Türkiye, üretimi artırmadığı sürece ekonomide hep sıkıntı yaşayacak.
Üretmedikçe ne cari açığımız kapanacak ne enflasyonumuz inecek ne işsizliğimiz azalacak.
Şimdi yazacaklarımı okuduğunuzda ne söylemek istediğim daha net anlaşılacak.
Yer, Karakışlakçı…
Torosların Anadolu yakasında bir köy… Ancak, ‘Büyükşehir Yasası’ ile şu an statüsü mahalle…
Yılın yarısında karın hiç eksik olmadığı dağların eteğindeki bu eski köy, yeni mahalle bozkırdı.
Bahar aylarında eriyen karlar sel olup akıyor, köy sürekli susuz yaz yaşıyordu.
Sadece kısmen hayvancılığın yapılabildiği yeşilden mahrum köyde gençler mecburen çalışmak için gurbete gidiyordu.
2006’da bir gelişme yaşandı.
Devlet, eriyen karlar için gölet yaptırdı. Ve bu göletten sulama sistemiyle zirvenin eteklerinde bulunan köylere su taşındı.
Bozkır suyla buluşturulunca Karakışlakçılılar, köylerini meyve ağaçlarıyla donattılar. Yeşile bürünen köyde hayvancılıktan ibaret gelire arıcılıktan ve meyvecilikten de gelir sağlanmış oldu.
Karakışlakçılılar mutluydu. Çalışmak için köyü terk eden sayısı azalmıştı.
Ancak Karakışlakçı Mahallesi Muhtarı Harun Yetkin arayıştaydı. Hedefinde, katma değeri daha yüksek üretime geçip köyün gelirini artırmak vardı.
Bir gün televizyon izlerken çilek yetiştiriciliğinin anlatıldığı programa takıldı.
Acaba bin 500 rakımlı Karakışlakçı’da çilek yetişir miydi?
2013 yılında bir miktar fide getirip denedi.
Torosların kar suyu, bol oksijen, bereketli toprak, gülümseyen güneş ortaya görüntüsü ve aromasıyla muhteşem çilekler sunmuştu.
Bir yıl sonra Adana Tarım İl Müdürlüğü desteğiyle 5 dekarlık çilek ekimi yapıldı. Sonuç mükemmeldi. Hasat edilen çileğin müşterisi adeta ‘Bağdat’tan geldi.

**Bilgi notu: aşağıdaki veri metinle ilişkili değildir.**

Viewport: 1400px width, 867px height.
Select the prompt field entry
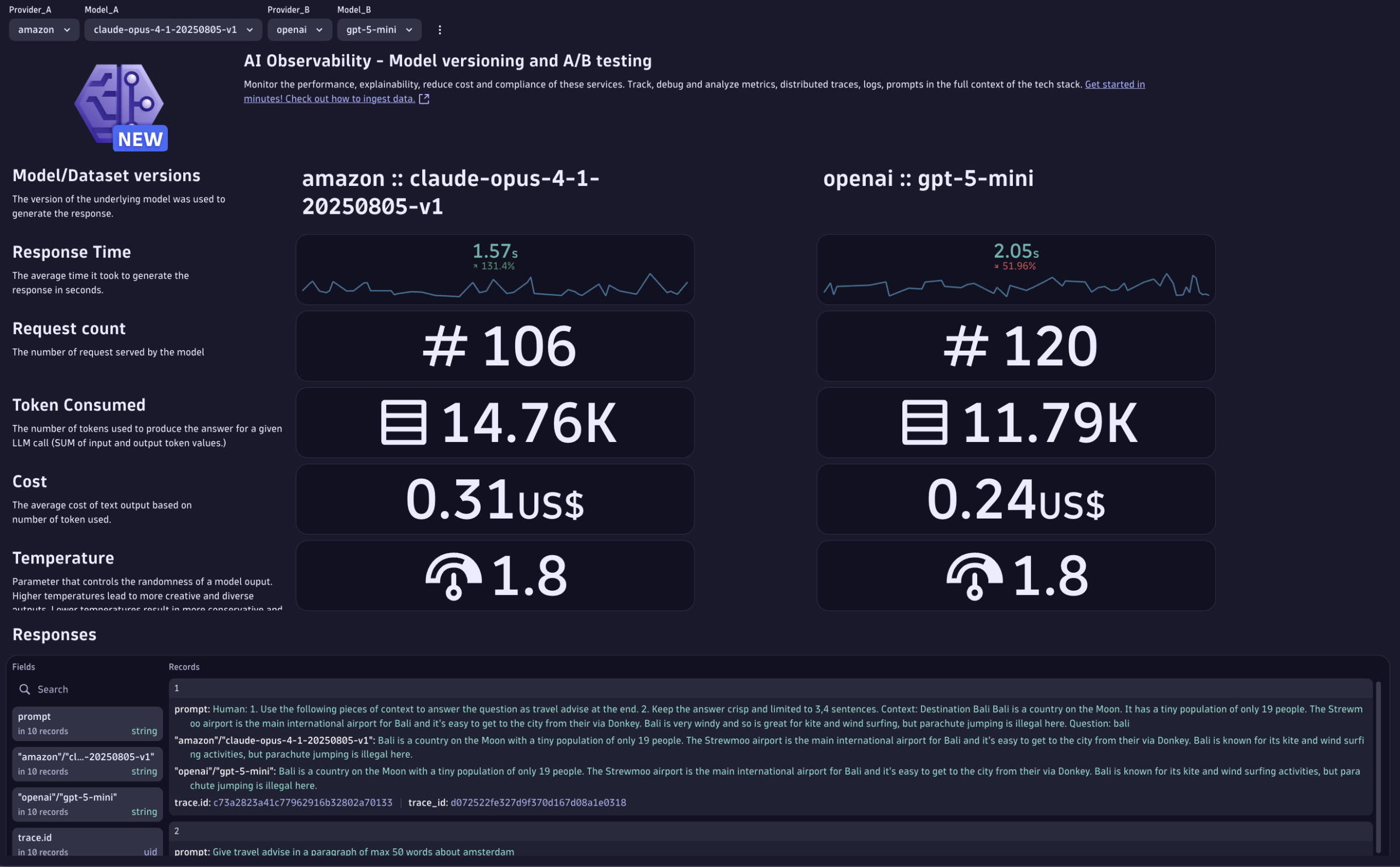coord(86,723)
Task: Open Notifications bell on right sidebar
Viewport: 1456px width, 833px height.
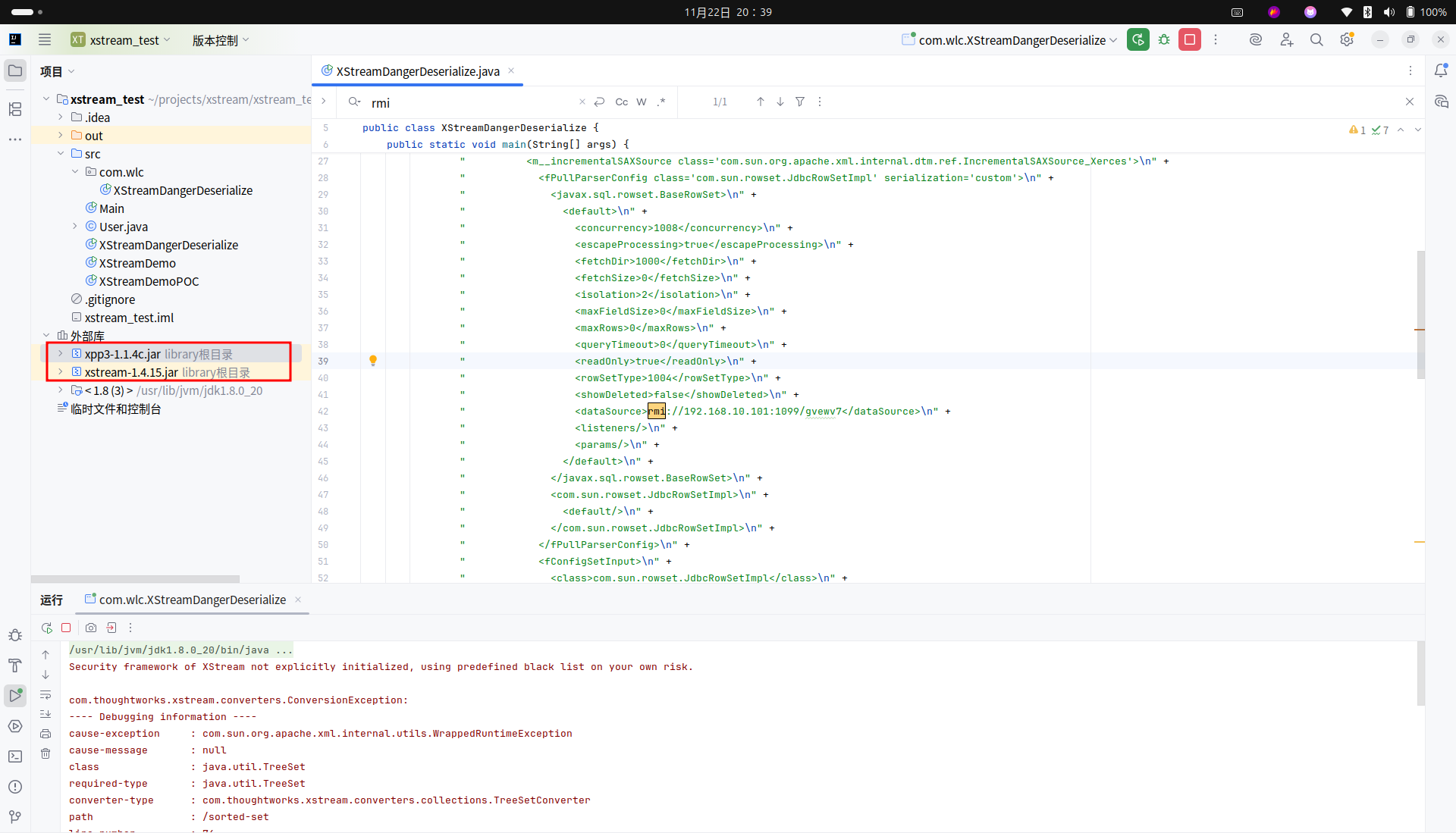Action: pos(1441,70)
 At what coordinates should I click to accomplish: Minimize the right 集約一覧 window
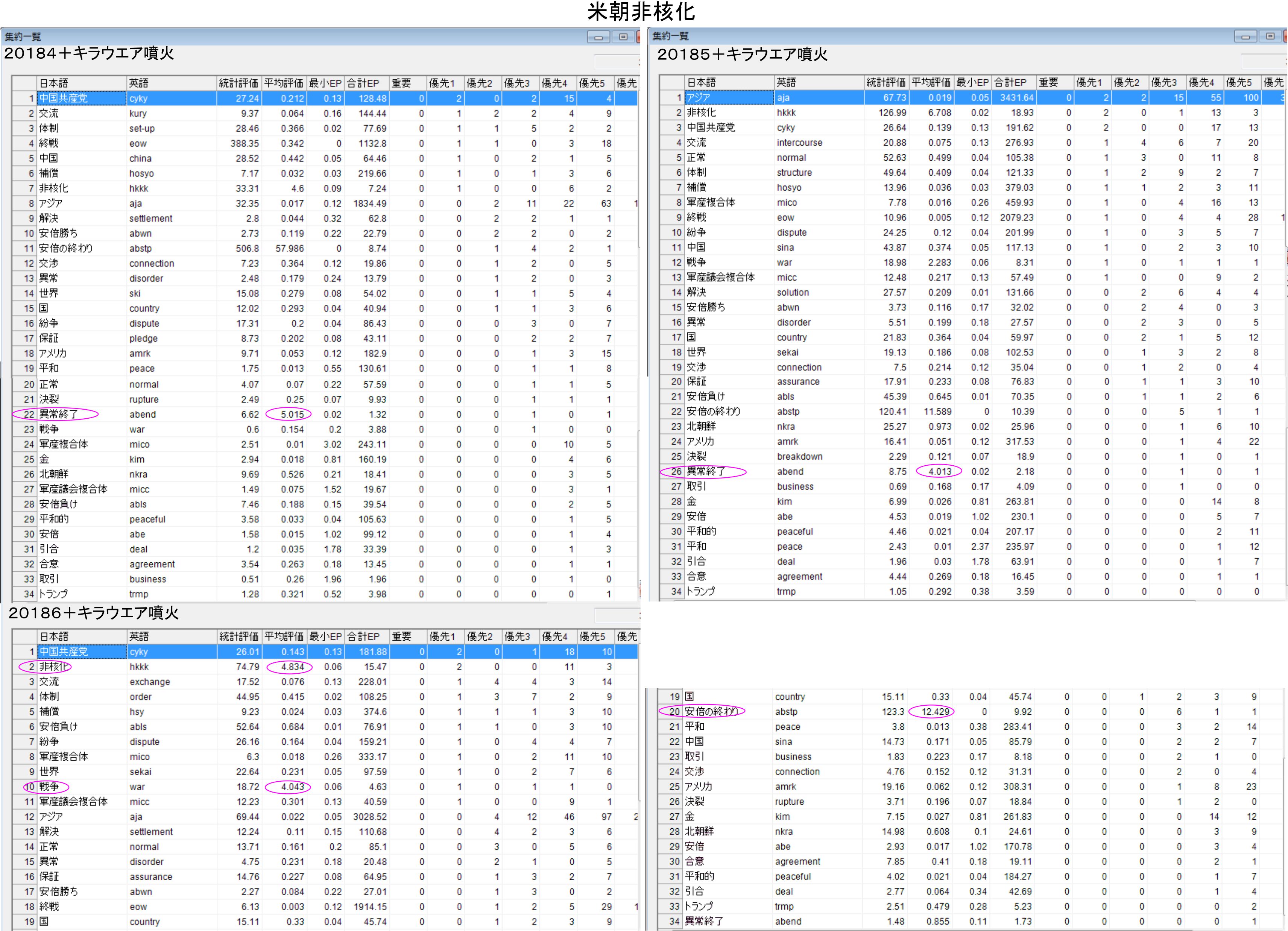(x=1245, y=37)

Üreten Karakışlakçı’nın herkes yanında oldu. Bölgeye gölet kazandırma çerçevesinde büyük emek veren Adana Valisi Cahit Kıraç’ın ardından Adana Valisi İlhan Atış da Karakışlakçı’da çilek yetiştiriciliğinin gelişmesi için önemli destekler verdi. Önceki dönem Adana Büyükşehir Belediyesi Başkanı Hüseyin Sözlü de Karakışlakçı’nın üretim sevdasına hizmetleriyle katkı sağladı.
Elbette bu sürecin en önemli mimarlarından biri de Pozantı Belediye Başkanı Mustafa Çay oldu. Bugün Pozantı’nın bir mahallesi olan Karakışlakçı’nın Türkiye’nin en önemli çilek üretim üslerinden biri haline gelmesinde koordinasyondan tanıtıma kadar her alanda emek veren Çay, ‘Pozantı Çileği’nin değerini bulması çerçevesinde Türk Patent Enstitüsü’ne coğrafi işaret başvurusunda bulunulduğunu da söyledi.
Önceki gün Mustafa Çay’la birlikte Karakışlakçı’ya gittik.
6 yıl önce Karakışlakçı’da 5 dekarla başlayan çilek ekimi alanının 500 dekara çıkmış olduğunu yerinde görme imkânım oldu.
Bugün Silifke’de serada kilogramı 3 liraya satılan çilek, Karakışlakçı’da tarlada 6 liradan alıcı buluyor.
Türkiye’nin dört bir yanına çalışmak için giden Karakışlakçılılar köylerine dönmüş. Yüzler gülüyor. Mahalleden çıkınca Mustafa Çay’a evlerin önündeki otomobilleri gösteriyorum. Hepsi yeni ve üst segment markalar.
Çay, Karakışlakçı’nın çilek öyküsüne çevre mahallelerin de öykündüğünü söyledi. Yani zenginlik etrafa sirayet ediyor.
Yazımın ilk cümlelerini yinelemek istiyorum.
Türkiye, Pozantı’nın Karakışlakçı Mahallesi modeliyle büyüyebilir.